◆ **EXERCISE REQUIREMENTS**:
Go to the line in the entries below that holds "Task: Click the UID Code ribbon icon" and repeat exactly from there through the line that holds "Given: Change auto-reload", inclusive.

==*==

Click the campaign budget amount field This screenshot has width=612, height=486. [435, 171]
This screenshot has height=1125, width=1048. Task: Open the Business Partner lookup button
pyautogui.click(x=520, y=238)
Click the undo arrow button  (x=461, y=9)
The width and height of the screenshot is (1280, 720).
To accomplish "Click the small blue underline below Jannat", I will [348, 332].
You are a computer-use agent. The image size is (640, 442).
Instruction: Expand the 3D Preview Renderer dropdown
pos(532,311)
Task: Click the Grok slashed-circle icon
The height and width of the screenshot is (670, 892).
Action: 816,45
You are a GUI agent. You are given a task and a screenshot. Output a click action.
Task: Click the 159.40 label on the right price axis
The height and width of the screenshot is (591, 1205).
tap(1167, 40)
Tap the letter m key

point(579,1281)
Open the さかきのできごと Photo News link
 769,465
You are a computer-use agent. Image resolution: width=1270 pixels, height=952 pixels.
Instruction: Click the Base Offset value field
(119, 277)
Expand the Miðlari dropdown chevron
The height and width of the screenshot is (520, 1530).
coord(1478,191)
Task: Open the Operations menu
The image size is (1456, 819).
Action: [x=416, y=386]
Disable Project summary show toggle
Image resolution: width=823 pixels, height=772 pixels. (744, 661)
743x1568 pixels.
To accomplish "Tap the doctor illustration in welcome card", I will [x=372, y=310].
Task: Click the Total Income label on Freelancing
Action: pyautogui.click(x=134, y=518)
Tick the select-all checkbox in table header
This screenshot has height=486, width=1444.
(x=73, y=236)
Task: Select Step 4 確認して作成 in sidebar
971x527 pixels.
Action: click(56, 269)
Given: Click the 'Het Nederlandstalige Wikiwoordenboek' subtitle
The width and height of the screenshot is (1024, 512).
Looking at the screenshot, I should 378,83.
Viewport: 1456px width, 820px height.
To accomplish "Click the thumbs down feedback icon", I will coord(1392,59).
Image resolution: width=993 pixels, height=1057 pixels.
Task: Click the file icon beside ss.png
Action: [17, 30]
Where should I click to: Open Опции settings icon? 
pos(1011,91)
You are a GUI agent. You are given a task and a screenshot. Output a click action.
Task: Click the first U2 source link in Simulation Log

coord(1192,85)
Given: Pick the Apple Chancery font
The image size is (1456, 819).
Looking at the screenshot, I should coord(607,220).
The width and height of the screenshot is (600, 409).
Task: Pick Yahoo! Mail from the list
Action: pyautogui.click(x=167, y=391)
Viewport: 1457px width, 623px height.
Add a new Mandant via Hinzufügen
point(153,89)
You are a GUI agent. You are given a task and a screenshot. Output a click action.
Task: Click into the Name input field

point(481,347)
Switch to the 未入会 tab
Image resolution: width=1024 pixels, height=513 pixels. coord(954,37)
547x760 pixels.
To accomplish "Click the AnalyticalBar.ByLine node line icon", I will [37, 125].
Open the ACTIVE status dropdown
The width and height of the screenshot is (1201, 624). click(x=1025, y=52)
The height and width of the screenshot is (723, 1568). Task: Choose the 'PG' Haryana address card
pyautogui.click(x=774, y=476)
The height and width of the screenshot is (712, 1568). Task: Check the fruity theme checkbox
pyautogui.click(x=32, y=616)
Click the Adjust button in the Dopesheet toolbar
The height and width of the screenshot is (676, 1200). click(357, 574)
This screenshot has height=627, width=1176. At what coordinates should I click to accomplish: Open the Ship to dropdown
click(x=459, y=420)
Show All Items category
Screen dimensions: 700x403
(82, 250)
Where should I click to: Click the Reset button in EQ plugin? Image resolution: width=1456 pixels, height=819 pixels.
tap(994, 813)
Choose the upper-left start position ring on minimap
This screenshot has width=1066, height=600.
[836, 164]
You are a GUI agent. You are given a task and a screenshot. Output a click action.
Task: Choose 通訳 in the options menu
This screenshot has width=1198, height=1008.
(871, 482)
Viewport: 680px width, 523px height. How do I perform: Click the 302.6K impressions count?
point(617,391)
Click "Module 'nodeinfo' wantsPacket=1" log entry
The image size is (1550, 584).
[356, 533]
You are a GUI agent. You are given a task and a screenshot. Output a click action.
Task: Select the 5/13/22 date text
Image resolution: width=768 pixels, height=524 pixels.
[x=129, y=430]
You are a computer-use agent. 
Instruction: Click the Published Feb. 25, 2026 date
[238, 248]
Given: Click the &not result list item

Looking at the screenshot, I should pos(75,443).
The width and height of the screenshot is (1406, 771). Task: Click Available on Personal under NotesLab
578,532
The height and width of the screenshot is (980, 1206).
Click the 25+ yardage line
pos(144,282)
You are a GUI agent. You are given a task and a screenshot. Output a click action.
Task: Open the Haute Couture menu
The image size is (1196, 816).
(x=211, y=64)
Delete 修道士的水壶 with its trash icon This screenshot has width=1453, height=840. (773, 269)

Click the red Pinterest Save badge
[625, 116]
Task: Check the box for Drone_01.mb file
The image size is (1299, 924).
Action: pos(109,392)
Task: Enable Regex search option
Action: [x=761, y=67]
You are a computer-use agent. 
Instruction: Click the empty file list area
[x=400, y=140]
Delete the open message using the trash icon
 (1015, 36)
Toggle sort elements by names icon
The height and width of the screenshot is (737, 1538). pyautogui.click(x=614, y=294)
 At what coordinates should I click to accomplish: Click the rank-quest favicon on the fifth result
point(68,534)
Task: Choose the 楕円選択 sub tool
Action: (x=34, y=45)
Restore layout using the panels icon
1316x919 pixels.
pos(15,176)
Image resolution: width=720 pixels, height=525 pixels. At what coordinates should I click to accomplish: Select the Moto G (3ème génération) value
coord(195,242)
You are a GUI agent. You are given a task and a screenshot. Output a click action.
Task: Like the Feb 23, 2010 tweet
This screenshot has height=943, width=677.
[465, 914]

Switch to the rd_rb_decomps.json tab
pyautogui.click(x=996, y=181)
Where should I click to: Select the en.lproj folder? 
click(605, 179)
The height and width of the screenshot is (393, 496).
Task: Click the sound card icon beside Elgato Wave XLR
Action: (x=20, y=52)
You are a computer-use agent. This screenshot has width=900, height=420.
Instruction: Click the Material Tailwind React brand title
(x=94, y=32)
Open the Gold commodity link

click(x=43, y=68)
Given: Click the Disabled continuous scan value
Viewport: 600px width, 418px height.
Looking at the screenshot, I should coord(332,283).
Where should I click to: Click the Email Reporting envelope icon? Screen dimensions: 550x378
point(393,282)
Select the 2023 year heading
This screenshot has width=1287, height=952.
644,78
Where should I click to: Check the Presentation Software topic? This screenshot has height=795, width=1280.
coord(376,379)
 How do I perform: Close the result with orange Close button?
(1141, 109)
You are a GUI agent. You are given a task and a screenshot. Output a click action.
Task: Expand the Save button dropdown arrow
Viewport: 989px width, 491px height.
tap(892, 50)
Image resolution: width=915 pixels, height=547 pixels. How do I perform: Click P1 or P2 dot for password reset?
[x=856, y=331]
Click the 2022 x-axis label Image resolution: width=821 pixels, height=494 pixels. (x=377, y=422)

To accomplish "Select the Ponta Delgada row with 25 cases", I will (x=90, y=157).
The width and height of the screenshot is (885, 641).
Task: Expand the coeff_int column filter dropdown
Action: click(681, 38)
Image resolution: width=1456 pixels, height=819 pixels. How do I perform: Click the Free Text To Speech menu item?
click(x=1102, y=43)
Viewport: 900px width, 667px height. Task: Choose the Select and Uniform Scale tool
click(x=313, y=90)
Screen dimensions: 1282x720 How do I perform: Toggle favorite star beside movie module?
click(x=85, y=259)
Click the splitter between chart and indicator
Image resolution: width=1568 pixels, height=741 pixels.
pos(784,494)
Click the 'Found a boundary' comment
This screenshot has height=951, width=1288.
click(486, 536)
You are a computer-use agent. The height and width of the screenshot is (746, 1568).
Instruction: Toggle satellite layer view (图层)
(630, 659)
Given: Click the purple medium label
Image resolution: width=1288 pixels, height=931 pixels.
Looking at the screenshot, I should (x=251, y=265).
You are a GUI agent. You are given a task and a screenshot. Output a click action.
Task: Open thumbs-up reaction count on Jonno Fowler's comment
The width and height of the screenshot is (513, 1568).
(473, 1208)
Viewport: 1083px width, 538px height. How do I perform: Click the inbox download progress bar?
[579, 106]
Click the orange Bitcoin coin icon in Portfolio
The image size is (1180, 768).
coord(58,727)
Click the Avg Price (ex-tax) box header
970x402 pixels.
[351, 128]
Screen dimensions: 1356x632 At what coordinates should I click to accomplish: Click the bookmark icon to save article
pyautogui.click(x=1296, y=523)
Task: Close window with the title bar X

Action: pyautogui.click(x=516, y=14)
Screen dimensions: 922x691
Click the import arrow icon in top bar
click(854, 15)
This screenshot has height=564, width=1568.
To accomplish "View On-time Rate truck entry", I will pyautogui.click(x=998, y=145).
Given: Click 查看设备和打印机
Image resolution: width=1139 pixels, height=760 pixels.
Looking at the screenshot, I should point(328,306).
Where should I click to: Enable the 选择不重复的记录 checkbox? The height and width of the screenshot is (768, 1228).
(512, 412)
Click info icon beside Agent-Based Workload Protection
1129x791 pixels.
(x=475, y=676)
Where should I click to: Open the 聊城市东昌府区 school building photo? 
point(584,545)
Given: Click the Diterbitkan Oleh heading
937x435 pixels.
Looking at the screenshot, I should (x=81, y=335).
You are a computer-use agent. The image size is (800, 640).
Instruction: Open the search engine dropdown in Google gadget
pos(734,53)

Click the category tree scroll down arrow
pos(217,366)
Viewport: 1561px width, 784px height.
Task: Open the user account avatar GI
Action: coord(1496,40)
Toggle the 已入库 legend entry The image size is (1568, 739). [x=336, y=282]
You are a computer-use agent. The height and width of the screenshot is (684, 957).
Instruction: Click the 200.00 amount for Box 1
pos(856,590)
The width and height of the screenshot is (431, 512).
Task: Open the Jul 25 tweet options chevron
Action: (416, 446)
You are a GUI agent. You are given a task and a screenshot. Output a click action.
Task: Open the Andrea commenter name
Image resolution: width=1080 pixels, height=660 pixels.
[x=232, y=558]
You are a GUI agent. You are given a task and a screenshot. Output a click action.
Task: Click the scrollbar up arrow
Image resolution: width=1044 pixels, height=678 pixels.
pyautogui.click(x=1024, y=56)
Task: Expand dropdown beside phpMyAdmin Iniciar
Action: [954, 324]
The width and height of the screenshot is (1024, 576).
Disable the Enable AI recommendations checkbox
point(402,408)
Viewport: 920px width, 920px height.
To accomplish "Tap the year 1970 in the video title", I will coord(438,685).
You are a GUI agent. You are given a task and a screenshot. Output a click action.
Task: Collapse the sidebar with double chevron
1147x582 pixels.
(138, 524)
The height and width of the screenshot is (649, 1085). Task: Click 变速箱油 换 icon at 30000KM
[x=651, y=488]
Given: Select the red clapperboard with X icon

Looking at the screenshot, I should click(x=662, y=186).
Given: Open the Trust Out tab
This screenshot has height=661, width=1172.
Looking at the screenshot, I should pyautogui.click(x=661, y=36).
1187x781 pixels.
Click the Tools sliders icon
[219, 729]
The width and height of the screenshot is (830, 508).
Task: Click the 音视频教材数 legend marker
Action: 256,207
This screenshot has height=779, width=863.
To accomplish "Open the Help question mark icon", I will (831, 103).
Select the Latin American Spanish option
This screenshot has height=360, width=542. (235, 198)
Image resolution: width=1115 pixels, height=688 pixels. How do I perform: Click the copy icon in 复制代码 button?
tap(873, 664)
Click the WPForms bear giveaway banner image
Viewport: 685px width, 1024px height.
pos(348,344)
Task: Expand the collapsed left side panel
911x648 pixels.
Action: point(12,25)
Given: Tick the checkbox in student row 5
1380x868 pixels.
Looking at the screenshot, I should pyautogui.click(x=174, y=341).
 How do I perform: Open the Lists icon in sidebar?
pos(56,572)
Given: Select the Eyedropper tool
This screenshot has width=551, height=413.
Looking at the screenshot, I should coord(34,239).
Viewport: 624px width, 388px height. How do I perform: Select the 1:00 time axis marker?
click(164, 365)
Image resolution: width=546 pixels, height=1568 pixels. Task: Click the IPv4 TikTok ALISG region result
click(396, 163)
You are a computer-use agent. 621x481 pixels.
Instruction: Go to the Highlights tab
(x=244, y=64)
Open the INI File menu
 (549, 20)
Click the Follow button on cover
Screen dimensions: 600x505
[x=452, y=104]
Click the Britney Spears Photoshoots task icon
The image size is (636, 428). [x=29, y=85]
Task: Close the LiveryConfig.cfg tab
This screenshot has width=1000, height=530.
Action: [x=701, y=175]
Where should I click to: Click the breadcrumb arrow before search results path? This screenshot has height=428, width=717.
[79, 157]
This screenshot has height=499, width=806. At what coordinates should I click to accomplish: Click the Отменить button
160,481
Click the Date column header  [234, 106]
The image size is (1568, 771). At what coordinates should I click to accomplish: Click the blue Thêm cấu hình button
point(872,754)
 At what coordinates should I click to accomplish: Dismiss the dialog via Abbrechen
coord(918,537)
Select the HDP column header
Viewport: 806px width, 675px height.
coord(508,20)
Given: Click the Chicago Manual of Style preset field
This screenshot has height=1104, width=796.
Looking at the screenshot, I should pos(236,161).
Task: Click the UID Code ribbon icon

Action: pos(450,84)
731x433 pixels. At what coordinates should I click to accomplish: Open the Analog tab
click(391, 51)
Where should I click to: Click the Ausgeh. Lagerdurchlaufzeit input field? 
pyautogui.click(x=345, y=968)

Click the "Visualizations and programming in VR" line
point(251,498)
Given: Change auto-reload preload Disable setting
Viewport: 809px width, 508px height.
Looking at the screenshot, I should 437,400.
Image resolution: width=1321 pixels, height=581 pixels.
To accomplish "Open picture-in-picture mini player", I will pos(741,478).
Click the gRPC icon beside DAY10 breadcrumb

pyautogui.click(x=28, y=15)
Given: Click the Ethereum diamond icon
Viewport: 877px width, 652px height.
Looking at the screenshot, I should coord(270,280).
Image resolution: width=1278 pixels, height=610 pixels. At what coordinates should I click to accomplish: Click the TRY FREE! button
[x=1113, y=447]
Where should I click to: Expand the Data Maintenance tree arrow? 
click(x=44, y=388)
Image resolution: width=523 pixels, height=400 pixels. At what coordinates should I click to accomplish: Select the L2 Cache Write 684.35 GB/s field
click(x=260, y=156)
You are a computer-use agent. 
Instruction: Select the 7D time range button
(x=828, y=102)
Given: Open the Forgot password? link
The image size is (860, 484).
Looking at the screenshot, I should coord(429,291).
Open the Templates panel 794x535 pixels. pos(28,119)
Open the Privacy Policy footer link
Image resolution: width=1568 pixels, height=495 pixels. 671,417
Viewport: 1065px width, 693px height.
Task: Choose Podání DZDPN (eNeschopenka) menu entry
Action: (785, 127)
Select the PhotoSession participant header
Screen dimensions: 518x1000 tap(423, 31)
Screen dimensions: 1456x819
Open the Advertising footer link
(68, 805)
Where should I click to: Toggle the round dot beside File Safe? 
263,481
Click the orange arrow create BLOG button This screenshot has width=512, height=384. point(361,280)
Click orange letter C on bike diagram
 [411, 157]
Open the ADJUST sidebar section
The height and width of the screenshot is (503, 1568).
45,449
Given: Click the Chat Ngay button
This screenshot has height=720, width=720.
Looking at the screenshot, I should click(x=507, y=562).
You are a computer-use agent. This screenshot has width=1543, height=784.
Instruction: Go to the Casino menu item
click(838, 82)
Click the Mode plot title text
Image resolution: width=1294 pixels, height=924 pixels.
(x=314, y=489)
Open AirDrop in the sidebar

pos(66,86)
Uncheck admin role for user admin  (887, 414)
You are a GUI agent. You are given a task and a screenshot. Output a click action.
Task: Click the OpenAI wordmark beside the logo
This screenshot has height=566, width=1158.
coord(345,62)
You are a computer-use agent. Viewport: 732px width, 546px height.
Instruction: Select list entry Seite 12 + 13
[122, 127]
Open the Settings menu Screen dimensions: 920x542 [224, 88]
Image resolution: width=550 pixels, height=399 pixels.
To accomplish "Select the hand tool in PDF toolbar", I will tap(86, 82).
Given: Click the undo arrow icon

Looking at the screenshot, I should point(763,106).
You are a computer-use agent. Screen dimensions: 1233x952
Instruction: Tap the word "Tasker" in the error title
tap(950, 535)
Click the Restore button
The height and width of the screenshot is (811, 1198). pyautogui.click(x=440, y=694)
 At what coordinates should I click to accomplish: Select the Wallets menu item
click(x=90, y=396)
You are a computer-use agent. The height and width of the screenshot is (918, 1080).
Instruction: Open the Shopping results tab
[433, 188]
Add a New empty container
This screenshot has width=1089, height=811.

==*==

◆ **TASK RESPONSE**:
Task: Click the UID Code ribbon icon

Action: pos(450,84)
731x433 pixels. At what coordinates should I click to accomplish: Open the Analog tab
click(391, 51)
Where should I click to: Click the Ausgeh. Lagerdurchlaufzeit input field? 
pyautogui.click(x=345, y=968)

Click the "Visualizations and programming in VR" line
point(251,498)
Given: Change auto-reload preload Disable setting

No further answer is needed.